Football teams do this all the time. They look at the tape after every game. Sometimes they do it during the game. They’re constantly deconstructing what is working and what isn’t working. And they’re jettisoning what isn’t working and building up on what is working, and doing it in a teamlike approach. We never do that investment in public schooling. What’s happening in Finland is they do that investment in the graduate schools of education before people become teachers. They recruit a very select group of people who become teachers. Now it is also true that Finland has a 5 percent poverty rate and the United States has a 20 percent poverty rate. But there’s this notion of really figuring out what the best teachers do and trying to scale that up.That's from Ms. Weingarten, not Mr. Gates. It's a great interview, with both voices focused on stronger education for America's students.
He's got a sound point about making annual formal evaluations more substantive, reflecting the Gates Foundation's deep investment in measuring effective teaching--an investment that even includes new video tools that produce something very like the game tapes used in football.

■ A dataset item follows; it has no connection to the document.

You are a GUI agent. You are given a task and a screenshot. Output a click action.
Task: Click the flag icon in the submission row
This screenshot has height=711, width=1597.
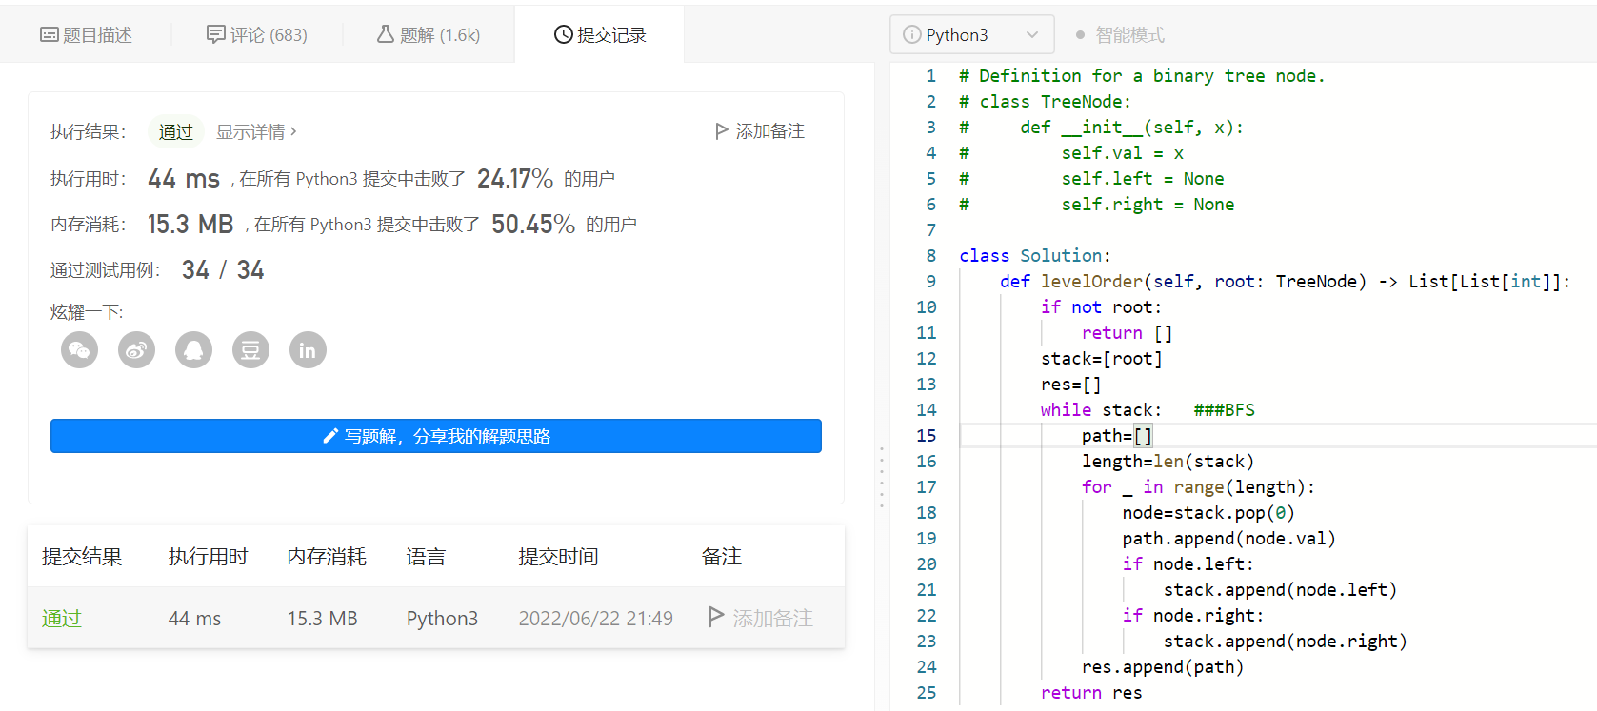click(x=716, y=617)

She's got a sound point, too. Her focus is on year-round cycles of continuous improvement organized primarily by professional colleagues. At the school level, teams that work together to build skills and raise results are often called professional learning communities, and attempts to measure that sort of environment are made through surveys on working conditions. She's also arguing for similar loops on a larger scale, both for preparing teachers and for defining standards, curriculum, and testing methods.
While both takes are important and the two strategies certainly should be deployed, Ms. Weingarten's emphasis on the continuous, team-based feedback process looks to me like the more important part of the total change we need to create.